I'm attempting to scrape actor/actress IDs from an IMDB movie page. I only want actors and actresses (I don't want to get any of the crew), and this question is specifically about getting the person's internal ID. I already have peoples' names, so I don't need help getting those. I'm starting with this webpage (https://www.imdb.com/title/tt0084726/fullcredits?ref_=tt_cl_sm#cast) as a hard-coded url to get the code right.

On examination of the links I was able to find that the links for the actors look like this.

<a href="/name/nm0000638/?ref_=ttfc_fc_cl_t1"> William Shatner</a>
<a href="/name/nm0000559/?ref_=ttfc_fc_cl_t2"> Leonard Nimoy</a>
<a href="/name/nm0346415/?ref_=ttfc_fc_cl_t17"> Nicholas Guest</a> 

while the ones for other contributors look like this

<a href="/name/nm0583292/?ref_=ttfc_fc_dr1"> Nicholas Meyer </a>
<a href="/name/nm0734472/?ref_=ttfc_fc_wr1"> Gene Roddenberry</a> 

This should allow me to differentiate actors/actresses from crew like the director or writer by checking for the end of the href being "t[0-9]+$" rather than the same but with "dr" or "wr".

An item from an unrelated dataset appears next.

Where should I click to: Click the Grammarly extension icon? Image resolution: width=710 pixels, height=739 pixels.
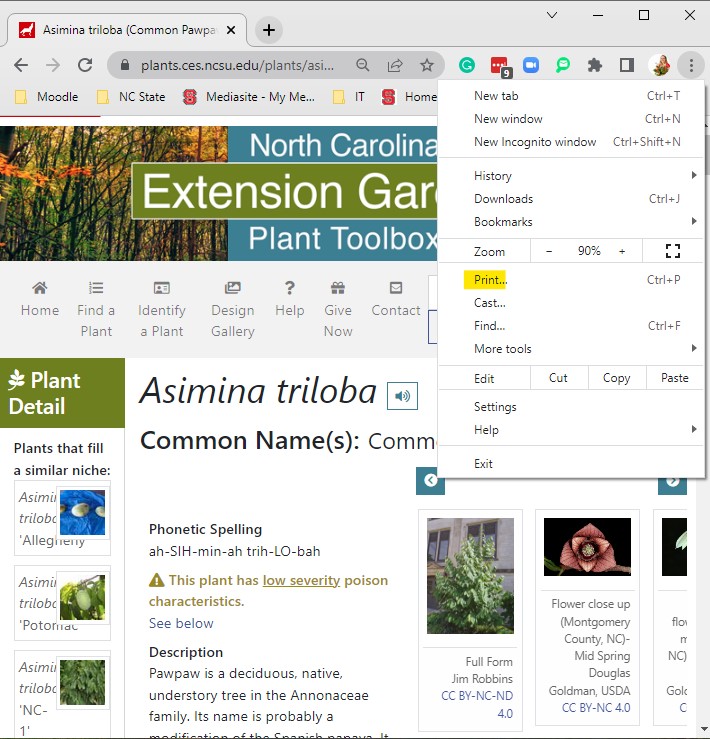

Here's the code I'm running.

import urllib.request
from bs4 import BeautifulSoup
import re

movieNumber = 'tt0084726'
url = 'https://www.imdb.com/title/' + movieNumber + '/fullcredits?ref_=tt_cl_sm#cast'

def clearLists(n):
    return [[] for _ in range(n)]

def getSoupObject(urlInput):
    page = urllib.request.urlopen(urlInput).read()
    soup = BeautifulSoup(page, features="html.parser")
    return(soup)

def getPeopleForMovie(soupObject):
    listOfPeopleNames, listOfPeopleIDs, listOfMovieIDs = clearLists(3)

    #get all the tags with links in them
    link_tags = soupObject.find_all('a')

    #get the ids of people
    for linkTag in link_tags:
        link = str(linkTag.get('href'))
        #print(link)
        p = re.compile('t[0-9]+$')
        q = p.search(link)
        if link.startswith('/name/') and q != None:
            id = link[6:15]
            #print(id)
            listOfPeopleIDs.append(id)

    #return the names and IDs
    return listOfPeopleNames, listOfPeopleIDs

newSoupObject = getSoupObject(url)
pNames, pIds = getPeopleForMovie(newSoupObject)

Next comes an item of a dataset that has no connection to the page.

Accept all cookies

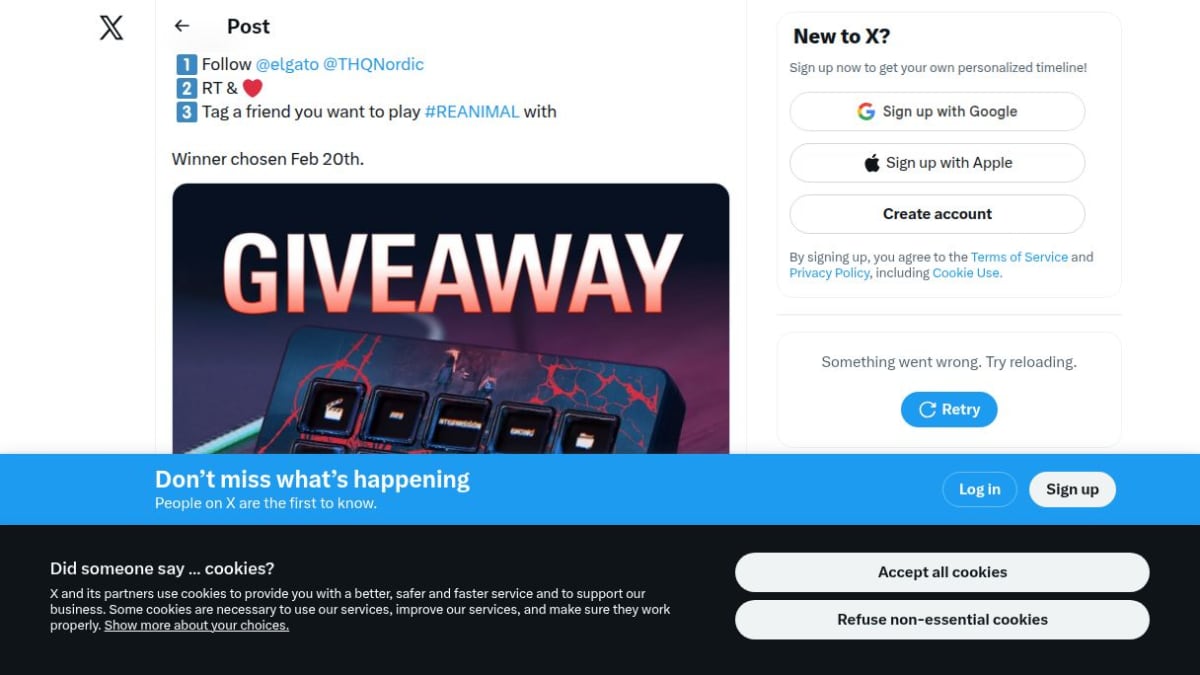click(942, 572)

The above code returns an empty list for the IDs, and if you uncomment the print statement you can see that it's because the value that gets put in the "link" variable ends up being what's below (with variations for the specific people)

/name/nm0583292/
/name/nm0000638/

That won't do. I want the IDs only for the actors and actresses so that I can use those IDs later. I've tried to find other answers on stackoverflow; I haven't been able to find this particular issue.

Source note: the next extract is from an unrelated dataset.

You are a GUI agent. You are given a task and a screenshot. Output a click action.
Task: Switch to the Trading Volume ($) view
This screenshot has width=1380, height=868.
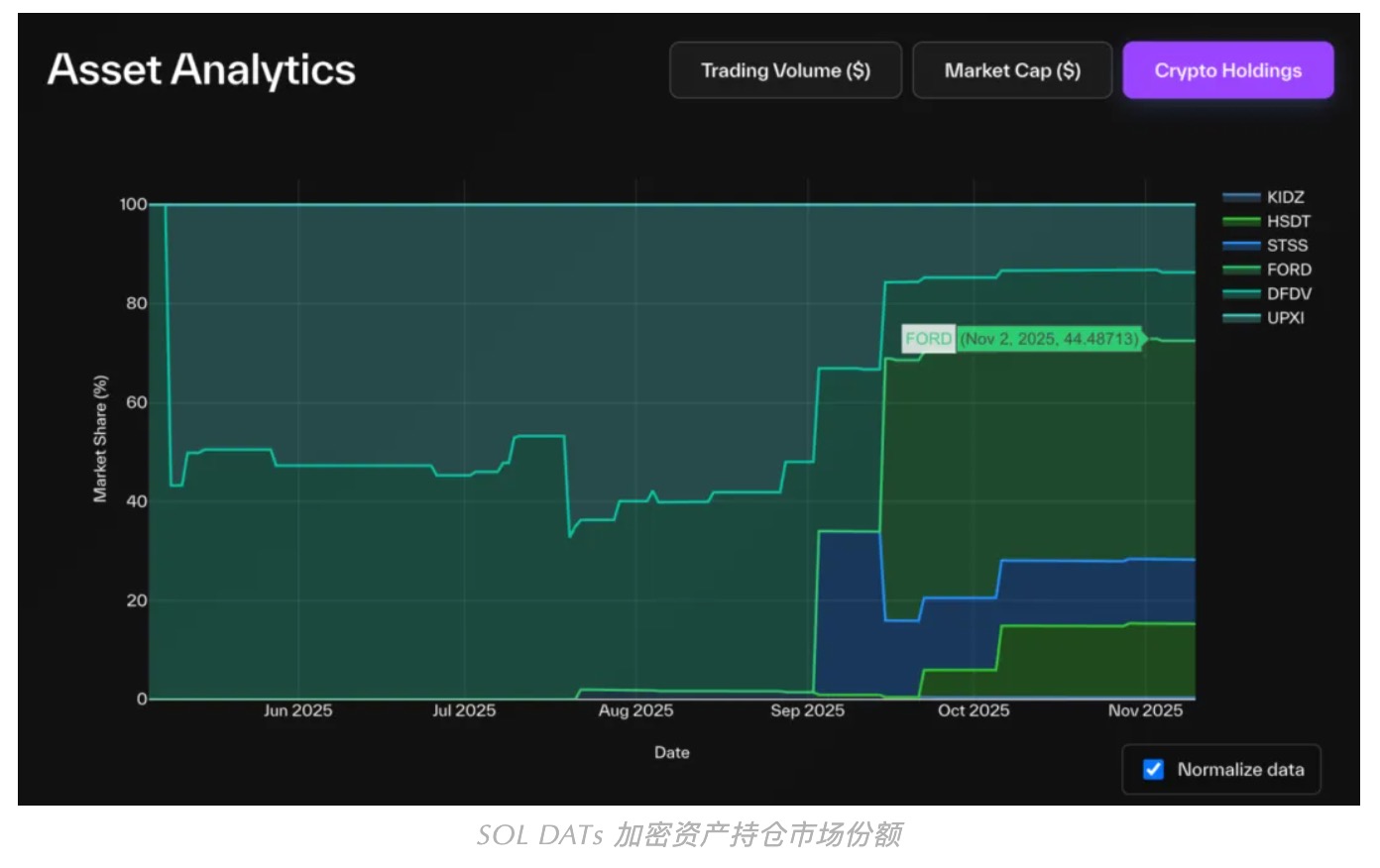click(x=786, y=70)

This question (Beautifulsoup: parsing html – get part of href) is close to what I want to do, but it gets the info from the text part between tags rather than from the href part in the tag attribute.

How can I make sure I get only the name IDs that I want (just the actor ones) from the page? (Also, feel free to offer suggestions to tighten up the code)

1
There's some comments to be made about the code, but most importantly, the html loaded by your code does not match the rendered html in the browser - it does not include the query parameters you are trying to match, so /name/nm0000638/?ref_=ttfc_fc_cl_t1 just looks like /name/nm0000638/. You may need to think of another way of matching the actors, like for example simply only getting links in the cast sections? BS should make that rather straightforward.Grismar

1 Answers

0
votes

It appears that the links you are trying to match have either been modified by JavaScript after loading, or perhaps get loaded differently based on other variables than the URL alone (like cookies or headers).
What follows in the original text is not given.